The CPTPP promises still lower gains due to the withdrawal of the biggest economy among the twelve original signatories. Nonetheless, it does promise gains: for the CPTPP as a group, the simulations suggest that real GDP will rise by about 0.075% generating economic welfare benefits by close to US$13.5 billion by 2035. Moreover, the CPTPP would improve upon the current trade regime prevailing in the Asia-Pacific region, not least because it would go a long way to clearing up the “spaghetti bowl” of existing bilateral agreements in the region.

The United States forfeits, in the first instance, the gains it stood to make under the TPP12 and incurs losses from preference erosion. This is not likely to be the final bottom line for the United States and the CPTPP. The Trump Administration has indicated its preference for one-on-one negotiations, where it holds the whip hand, being the larger economy with the larger market. The provisional implementation of a CPTPP would undoubtedly be followed by a US announcement of its intent to open bilateral trade negotiations with at least some of the Eleven.

Whether countries would take up the offer, and whether the United States would in reality improve upon the TPP12 outcome through bilateral negotiations, are open questions. In the latter regard, it is important to note that the United States already negotiated the TPP12 on a bilateral basis – including, for example, the ROOs for the automotive sector in the TPP12, which have been rejected by the Trump Administration and which were negotiated bilaterally between the United States and Japan and presented to the rest of the membership as a fait accompli. This point is underscored by the fact that all trade deals, regional or multilateral, ultimately involve one-on-one bargaining among the main parties on the key points – for example, China’s accession to the WTO involved a one-on-one negotiation between China and the United States, where the latter held all the cards. In any event, replicating or improving upon the TPP12 outcome would involve significant time and resources and the CPTPP could serve as the basis for Asia-Pacific trade for a considerable window in time.

For the remaining CPTPP parties, the implications of going ahead without the United States vary. For the four parties in the Americas (Canada, Mexico, Chile, and Peru), US withdrawal actually promises, in the first instance, to expand the gains from the CPTPP. This reflects the fact all four have FTAs in force with the United States and do not experience preference erosion in their key US markets under the CPTPP, while making additional preferential trade gains at US expense in Asian markets. Within the CPTPP group, no country stands to benefit more from US withdrawal than Mexico. It increases its welfare gain from about US$1,138 million to about about US$2.6 billion. Third parties also benefit from US withdrawal from the TPP since they experience less erosion of their competitive position in both the US and the CPTPP markets.

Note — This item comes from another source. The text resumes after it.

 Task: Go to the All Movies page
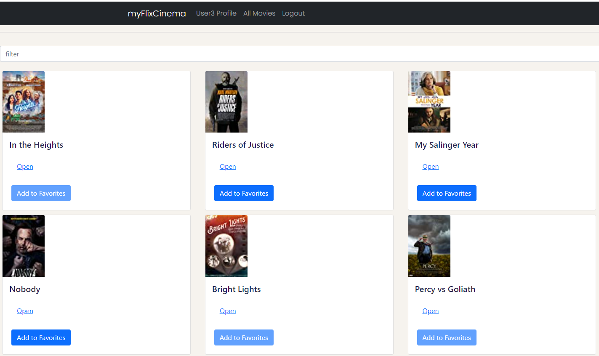tap(259, 13)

How to handle the automotive sector under a CPTPP would be a major issue, however. The TPP12 featured a significant lowering of the overall amount of regional value content (RVC) required for an automotive product to qualify for TPP preferences compared to the North American Free Trade Agreement (NAFTA) standard of 62.5% for automobiles and light trucks. As noted, this measure was agreed in a bilateral between the United States and Japan and whether it would make sense to apply in a CPTPP context, given the Trump Administration’s rejection of this negotiated outcome and indications that higher RVC would be demanded, is thus a wide-open question. Deciding a provisional regime for automotive ROOs would be one of the major elements of negotiating implementation of the CPTPP.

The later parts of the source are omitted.